Українська правда

Russische Truppen greifen Cherson an – eine Person gestorben

Am Morgen des 6. April wurde die Stadt Cherson erneut Ziel russischer Besatzungstruppen, die einen Artillerieangriff auf den Kora-Bereich durchführten. Dieser tragische Vorfall führte zum Tod einer Person und verletzte zwei weitere, die derzeit medizinisch versorgt werden.

Am Morgen des 6. April wurde die Stadt Cherson erneut Ziel russischer Besatzungstruppen, die einen Artillerieangriff auf den Kora-Bereich durchführten. Dieser tragische Vorfall führte zum Tod einer Person und verletzte zwei weitere, die derzeit medizinisch versorgt werden.

Der Bürgermeister von Cherson, Jaroslaw Schanko, informierte darüber in seinem Telegram-Kanal. Laut seinen Angaben ereignete sich der Beschuss gegen 10:15 Uhr, als Zivilisten, wie gewohnt, ihren täglichen Aktivitäten nachgingen. Schanko wies darauf hin, dass nach vorläufigen Informationen eine Person sofort am Ort des Geschehens starb, während zwei andere Verletzungen unterschiedlichen Schweregrades erlitten.

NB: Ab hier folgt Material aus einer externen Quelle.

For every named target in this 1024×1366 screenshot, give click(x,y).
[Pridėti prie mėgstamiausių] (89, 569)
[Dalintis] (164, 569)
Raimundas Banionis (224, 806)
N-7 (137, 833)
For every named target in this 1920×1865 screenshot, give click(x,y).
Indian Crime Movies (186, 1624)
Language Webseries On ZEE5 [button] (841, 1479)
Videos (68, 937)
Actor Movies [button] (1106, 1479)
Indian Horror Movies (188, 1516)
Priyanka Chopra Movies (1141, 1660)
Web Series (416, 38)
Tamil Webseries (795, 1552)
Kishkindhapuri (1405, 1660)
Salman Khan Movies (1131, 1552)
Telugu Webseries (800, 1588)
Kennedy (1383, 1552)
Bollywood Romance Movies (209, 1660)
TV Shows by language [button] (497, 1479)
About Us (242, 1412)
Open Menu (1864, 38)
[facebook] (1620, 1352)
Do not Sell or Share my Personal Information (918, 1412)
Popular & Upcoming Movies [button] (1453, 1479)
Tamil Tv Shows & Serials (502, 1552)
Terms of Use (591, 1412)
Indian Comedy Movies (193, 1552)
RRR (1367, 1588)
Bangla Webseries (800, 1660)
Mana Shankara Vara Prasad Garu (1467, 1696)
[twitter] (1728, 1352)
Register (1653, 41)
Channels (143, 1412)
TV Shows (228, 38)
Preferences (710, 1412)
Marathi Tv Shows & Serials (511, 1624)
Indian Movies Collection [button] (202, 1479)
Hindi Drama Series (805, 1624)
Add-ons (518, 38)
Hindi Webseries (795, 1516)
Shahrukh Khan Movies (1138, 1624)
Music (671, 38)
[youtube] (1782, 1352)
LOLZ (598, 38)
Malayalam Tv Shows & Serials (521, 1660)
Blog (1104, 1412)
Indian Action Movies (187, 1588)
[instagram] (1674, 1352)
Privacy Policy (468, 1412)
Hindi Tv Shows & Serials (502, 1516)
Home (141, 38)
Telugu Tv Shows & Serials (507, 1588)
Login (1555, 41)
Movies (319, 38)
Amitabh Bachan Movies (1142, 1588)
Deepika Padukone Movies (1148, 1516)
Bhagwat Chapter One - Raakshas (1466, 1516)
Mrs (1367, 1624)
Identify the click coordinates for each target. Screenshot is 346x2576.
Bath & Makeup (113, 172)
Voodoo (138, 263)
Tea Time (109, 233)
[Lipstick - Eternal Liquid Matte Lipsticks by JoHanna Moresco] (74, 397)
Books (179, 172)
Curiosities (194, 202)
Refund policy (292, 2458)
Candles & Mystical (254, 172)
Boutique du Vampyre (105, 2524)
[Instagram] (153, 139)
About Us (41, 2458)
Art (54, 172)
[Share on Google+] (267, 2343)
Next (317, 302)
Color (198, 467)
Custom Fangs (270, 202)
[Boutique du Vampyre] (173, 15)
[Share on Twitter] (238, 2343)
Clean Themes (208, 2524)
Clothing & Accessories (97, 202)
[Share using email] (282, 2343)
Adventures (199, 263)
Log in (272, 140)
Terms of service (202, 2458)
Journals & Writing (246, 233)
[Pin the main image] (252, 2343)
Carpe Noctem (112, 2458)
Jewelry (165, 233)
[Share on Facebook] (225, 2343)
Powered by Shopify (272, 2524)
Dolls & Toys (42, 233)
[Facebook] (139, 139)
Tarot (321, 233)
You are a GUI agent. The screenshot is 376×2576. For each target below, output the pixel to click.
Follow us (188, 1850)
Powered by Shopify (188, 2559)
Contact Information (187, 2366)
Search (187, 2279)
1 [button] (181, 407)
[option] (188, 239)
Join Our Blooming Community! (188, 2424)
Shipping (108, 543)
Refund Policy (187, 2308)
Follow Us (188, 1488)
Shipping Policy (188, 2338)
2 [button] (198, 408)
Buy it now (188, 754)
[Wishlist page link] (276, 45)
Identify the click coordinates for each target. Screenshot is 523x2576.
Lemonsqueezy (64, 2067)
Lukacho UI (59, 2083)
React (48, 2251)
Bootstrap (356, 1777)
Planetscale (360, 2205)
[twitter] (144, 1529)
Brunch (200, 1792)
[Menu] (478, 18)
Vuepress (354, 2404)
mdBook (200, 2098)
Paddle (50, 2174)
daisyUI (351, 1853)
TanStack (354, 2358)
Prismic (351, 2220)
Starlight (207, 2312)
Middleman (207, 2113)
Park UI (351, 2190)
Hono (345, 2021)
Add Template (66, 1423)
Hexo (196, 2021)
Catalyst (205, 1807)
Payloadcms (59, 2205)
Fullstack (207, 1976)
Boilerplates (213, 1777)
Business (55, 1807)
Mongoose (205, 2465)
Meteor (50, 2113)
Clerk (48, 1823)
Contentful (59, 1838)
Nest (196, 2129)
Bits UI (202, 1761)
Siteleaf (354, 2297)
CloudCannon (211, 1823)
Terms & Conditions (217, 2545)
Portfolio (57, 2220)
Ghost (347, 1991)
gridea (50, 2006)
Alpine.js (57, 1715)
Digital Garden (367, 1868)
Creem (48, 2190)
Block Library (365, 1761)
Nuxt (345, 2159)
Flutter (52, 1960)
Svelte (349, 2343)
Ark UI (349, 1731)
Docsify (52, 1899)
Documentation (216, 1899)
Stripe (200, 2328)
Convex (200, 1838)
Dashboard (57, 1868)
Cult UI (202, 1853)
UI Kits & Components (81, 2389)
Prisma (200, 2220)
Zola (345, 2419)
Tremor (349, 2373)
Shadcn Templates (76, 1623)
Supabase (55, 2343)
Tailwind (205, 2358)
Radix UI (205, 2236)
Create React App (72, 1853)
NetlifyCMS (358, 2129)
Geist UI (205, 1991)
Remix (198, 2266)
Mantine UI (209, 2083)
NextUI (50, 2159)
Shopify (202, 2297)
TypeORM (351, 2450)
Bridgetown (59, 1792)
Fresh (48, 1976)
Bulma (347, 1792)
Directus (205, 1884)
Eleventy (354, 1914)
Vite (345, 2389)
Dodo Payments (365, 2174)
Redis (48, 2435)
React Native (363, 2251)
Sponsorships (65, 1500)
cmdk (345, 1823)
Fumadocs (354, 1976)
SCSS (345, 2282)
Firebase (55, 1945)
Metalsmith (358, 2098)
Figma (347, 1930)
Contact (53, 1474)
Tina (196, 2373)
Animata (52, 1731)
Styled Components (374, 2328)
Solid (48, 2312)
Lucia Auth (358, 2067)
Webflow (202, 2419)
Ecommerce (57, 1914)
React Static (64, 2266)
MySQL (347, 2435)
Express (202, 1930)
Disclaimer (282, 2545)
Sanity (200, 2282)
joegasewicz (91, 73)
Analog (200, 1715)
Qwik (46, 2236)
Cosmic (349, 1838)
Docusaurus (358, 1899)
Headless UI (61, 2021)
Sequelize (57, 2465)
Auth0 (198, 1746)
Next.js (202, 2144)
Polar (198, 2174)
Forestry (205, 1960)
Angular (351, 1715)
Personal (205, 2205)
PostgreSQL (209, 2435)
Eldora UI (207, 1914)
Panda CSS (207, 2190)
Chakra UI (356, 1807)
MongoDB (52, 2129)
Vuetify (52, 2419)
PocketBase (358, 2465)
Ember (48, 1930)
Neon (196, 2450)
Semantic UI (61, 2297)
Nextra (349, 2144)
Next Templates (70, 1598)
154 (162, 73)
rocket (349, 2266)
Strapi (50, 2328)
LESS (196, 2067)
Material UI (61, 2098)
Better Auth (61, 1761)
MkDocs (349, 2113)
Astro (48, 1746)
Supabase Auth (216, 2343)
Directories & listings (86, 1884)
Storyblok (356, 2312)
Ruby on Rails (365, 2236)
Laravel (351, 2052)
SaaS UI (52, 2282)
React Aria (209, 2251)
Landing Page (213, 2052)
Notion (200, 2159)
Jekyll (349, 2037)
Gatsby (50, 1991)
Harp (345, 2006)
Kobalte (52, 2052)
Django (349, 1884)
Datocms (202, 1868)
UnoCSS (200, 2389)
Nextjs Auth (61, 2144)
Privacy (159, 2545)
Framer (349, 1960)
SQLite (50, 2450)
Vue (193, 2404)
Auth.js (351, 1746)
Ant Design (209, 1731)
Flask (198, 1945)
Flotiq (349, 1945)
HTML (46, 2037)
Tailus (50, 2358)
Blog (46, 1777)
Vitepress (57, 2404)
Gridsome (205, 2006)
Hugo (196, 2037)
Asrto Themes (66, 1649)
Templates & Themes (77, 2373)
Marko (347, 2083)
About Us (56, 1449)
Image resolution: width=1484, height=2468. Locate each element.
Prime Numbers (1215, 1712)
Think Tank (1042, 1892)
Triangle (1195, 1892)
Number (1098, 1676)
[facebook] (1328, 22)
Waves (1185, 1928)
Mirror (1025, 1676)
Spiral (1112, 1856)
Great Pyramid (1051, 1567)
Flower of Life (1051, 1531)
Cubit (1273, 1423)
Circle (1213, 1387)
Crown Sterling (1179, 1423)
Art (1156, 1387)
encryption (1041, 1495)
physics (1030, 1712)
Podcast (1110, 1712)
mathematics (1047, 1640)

Dieser Beschuss ist Teil der anhaltenden Aggression Russlands gegen die Ukraine, die seit 2014 andauert, als die Annexion der Krim und der bewaffnete Konflikt im Osten der Ukraine begannen. Cherson, das im Süden des Landes liegt, wurde besonders anfällig für Angriffe, nachdem russische Truppen die Stadt im Jahr 2022 besetzt hatten. Trotz der zahlreichen Bemühungen der ukrainischen Streitkräfte bleibt die Situation in der Region angespannt.

Einwohner, die Zeugen des Beschusses wurden, berichten, dass die Geräusche von Explosionen zu einem gewohnten Bestandteil ihres Alltags geworden sind. Viele von ihnen leben weiterhin in Angst vor neuen Angriffen, die jederzeit stattfinden können. Die Chersoner versuchen, sich an die Bedingungen des Krieges anzupassen, doch die täglichen Beschüsse und die Bedrohung durch Gewalt hinterlassen tiefe Spuren in ihrer Psyche.

Vor dem Hintergrund dieser Ereignisse ruft die ukrainische Regierung weiterhin die internationale Gemeinschaft auf, die Sanktionen gegen Russland zu verstärken und die Ukraine zu unterstützen. Auch Nichtregierungsorganisationen und Menschenrechtsaktivisten weisen auf die humanitäre Situation in der Region hin, wo die Menschen nicht nur medizinische Hilfe, sondern auch psychologische Unterstützung benötigen.

Dieser Beschuss ist ein weiteres trauriges Beispiel dafür, dass der Krieg in der Ukraine weitergeht und jeder Tag neue Opfer bringt. Die Bürger der Ukraine, insbesondere die Einwohner von Cherson, kämpfen weiterhin um ihr Leben und ihre Freiheit, trotz der Schrecken, die der Krieg mit sich bringt.